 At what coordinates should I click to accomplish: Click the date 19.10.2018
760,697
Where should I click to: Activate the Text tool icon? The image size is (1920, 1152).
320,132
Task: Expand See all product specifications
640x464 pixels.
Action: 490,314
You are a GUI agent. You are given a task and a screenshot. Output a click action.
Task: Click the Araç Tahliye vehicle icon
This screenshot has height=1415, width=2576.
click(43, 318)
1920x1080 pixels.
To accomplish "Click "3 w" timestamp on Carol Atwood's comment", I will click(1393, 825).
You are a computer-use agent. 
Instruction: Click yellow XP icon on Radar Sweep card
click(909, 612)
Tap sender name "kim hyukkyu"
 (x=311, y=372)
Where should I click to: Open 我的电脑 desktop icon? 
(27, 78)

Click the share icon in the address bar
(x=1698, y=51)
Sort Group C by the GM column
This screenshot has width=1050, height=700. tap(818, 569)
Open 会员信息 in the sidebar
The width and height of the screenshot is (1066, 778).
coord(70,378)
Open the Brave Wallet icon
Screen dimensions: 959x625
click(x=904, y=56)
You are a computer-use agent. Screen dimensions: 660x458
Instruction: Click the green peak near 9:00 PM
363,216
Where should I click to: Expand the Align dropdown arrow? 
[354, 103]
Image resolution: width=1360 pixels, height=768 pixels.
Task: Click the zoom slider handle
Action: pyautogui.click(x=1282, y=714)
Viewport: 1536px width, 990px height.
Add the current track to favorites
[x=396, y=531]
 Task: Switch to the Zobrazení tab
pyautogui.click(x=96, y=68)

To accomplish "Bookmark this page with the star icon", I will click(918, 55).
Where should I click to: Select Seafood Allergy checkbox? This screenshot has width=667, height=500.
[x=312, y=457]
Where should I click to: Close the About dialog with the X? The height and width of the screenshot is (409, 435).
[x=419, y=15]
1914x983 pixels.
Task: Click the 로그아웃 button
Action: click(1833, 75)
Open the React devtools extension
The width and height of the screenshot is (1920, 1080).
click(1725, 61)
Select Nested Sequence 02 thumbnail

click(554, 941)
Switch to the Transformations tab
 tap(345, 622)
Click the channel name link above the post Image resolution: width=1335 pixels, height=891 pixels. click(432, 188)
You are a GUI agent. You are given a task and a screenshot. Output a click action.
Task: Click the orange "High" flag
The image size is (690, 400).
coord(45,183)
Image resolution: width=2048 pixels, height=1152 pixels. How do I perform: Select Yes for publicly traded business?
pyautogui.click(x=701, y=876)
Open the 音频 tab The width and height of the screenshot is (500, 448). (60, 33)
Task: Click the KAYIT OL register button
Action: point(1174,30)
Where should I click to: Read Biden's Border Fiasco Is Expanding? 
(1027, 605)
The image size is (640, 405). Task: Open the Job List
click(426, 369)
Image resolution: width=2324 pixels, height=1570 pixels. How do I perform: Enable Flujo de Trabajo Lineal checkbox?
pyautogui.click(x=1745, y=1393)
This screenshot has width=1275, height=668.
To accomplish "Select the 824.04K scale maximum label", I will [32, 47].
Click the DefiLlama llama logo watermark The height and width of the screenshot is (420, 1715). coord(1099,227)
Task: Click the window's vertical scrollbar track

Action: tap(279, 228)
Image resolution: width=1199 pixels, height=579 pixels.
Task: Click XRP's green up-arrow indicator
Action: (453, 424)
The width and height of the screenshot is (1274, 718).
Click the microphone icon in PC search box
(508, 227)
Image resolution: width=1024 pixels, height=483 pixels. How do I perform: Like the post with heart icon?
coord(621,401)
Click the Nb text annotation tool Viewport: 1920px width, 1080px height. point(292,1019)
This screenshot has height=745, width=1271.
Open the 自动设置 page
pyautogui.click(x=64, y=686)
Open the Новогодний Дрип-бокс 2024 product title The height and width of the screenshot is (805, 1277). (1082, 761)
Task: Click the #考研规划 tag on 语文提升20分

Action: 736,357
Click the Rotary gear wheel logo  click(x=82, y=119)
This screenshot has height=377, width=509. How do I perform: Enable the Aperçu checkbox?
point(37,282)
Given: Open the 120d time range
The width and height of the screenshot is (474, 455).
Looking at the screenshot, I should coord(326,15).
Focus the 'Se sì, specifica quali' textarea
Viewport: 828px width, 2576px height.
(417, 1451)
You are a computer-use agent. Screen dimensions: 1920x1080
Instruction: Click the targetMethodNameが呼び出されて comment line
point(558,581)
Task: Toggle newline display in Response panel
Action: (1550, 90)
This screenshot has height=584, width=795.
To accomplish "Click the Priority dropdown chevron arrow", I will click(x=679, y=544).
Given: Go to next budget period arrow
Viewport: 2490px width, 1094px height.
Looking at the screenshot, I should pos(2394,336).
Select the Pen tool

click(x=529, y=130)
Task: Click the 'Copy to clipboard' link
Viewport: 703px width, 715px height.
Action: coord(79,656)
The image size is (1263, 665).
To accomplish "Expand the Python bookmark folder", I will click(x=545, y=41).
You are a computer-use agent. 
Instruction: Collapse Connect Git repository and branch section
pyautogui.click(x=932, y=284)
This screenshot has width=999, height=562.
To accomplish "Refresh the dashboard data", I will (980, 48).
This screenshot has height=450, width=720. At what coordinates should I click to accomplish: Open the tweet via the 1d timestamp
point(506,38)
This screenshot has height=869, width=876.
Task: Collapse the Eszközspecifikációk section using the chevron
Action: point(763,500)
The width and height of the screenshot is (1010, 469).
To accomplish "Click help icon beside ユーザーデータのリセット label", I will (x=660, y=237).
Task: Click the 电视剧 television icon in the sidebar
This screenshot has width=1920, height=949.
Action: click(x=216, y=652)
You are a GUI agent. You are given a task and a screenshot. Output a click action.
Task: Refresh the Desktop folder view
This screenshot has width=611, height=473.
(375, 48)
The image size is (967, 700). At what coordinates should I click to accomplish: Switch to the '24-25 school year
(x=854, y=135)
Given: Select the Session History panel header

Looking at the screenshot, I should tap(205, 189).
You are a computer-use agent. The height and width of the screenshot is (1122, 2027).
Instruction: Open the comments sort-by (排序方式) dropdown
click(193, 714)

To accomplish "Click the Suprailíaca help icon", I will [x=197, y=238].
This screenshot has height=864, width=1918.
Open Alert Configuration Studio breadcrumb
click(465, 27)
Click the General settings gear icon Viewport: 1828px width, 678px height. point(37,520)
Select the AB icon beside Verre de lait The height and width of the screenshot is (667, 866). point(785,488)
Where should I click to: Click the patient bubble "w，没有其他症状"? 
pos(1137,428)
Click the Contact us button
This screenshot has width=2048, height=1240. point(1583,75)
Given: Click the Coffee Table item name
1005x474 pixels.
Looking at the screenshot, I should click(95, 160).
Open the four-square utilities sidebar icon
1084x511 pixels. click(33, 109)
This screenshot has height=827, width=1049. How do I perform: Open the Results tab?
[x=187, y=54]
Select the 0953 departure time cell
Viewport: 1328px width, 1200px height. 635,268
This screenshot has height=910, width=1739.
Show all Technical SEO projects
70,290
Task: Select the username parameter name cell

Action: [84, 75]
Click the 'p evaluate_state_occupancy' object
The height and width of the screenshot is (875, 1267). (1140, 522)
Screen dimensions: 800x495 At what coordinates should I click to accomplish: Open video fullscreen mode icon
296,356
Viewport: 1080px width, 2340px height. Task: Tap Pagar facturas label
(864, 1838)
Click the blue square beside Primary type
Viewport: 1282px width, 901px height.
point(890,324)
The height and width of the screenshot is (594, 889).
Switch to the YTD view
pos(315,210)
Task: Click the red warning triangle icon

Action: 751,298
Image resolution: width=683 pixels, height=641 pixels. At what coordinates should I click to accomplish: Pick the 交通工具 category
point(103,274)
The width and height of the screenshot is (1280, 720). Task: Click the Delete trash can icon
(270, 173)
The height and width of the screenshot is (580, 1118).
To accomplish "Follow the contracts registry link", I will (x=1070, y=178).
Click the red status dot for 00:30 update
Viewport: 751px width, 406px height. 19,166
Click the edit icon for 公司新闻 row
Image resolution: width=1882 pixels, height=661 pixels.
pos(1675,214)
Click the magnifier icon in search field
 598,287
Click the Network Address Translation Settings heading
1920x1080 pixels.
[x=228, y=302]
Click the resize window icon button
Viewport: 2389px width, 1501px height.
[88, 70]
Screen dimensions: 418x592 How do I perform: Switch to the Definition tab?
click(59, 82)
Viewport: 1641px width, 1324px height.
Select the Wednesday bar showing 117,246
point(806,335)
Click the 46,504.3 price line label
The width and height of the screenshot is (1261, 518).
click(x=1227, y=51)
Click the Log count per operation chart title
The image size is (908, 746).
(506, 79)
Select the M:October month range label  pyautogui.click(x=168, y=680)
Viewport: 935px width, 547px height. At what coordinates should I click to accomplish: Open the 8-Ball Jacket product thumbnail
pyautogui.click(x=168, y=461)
----
Please edit the items starting with the line containing "Viewport: 1641px width, 1324px height." and going on through the end of the items, replacing "Wednesday" with "Thursday" and leaving everything else unchanged.

__EXERCISE OUTPUT__
Viewport: 1641px width, 1324px height.
Select the Thursday bar showing 117,246
point(806,335)
Click the 46,504.3 price line label
The width and height of the screenshot is (1261, 518).
click(x=1227, y=51)
Click the Log count per operation chart title
The image size is (908, 746).
(506, 79)
Select the M:October month range label  pyautogui.click(x=168, y=680)
Viewport: 935px width, 547px height. At what coordinates should I click to accomplish: Open the 8-Ball Jacket product thumbnail
pyautogui.click(x=168, y=461)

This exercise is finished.